• [Activity]:
A single number is expected: the count of lines below where the word "agent" occurs.

• [Data for this task]:
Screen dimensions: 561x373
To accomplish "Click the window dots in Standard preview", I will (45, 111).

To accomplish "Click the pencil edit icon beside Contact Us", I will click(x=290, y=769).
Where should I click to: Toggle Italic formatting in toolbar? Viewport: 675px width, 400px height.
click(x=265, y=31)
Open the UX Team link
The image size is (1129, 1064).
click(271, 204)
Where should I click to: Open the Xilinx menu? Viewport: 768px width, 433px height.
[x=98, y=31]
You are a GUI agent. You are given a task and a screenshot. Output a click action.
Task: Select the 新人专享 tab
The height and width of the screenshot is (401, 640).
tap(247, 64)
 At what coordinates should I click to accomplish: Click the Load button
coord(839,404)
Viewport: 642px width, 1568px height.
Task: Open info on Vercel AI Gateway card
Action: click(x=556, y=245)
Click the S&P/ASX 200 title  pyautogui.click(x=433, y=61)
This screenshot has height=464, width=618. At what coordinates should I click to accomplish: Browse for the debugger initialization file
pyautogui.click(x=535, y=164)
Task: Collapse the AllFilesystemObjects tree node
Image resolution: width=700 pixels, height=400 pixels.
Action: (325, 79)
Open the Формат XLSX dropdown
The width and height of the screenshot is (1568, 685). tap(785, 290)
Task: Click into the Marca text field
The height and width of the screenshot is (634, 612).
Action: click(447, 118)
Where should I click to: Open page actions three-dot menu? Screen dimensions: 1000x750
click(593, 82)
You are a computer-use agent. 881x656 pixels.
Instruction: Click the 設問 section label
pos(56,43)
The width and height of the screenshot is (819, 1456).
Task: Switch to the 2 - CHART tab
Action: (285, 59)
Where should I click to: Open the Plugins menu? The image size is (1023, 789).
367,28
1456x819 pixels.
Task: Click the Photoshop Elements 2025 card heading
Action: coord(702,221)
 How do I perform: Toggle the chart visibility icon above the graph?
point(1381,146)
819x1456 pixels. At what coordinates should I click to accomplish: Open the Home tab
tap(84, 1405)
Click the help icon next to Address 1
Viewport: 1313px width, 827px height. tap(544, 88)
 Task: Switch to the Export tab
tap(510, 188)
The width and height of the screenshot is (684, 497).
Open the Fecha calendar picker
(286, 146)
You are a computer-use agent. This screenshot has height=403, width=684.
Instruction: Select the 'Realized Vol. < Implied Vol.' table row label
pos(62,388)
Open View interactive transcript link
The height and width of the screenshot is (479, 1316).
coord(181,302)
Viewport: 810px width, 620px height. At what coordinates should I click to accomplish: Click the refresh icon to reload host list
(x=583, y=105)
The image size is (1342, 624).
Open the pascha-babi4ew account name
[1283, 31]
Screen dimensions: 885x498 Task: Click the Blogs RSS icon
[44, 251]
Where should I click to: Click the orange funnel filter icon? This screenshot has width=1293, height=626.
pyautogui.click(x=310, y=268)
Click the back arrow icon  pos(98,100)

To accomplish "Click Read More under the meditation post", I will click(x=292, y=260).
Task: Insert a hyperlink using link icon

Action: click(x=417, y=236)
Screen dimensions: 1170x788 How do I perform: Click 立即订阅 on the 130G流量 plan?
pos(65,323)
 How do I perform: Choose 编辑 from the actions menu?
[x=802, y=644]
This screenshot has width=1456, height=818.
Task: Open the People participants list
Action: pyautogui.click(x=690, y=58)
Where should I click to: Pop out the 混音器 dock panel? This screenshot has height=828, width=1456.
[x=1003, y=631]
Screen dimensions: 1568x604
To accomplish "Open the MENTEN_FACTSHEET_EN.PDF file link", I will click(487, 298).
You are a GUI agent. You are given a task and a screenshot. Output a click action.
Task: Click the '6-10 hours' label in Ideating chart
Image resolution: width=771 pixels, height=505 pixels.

• [Task answer]:
4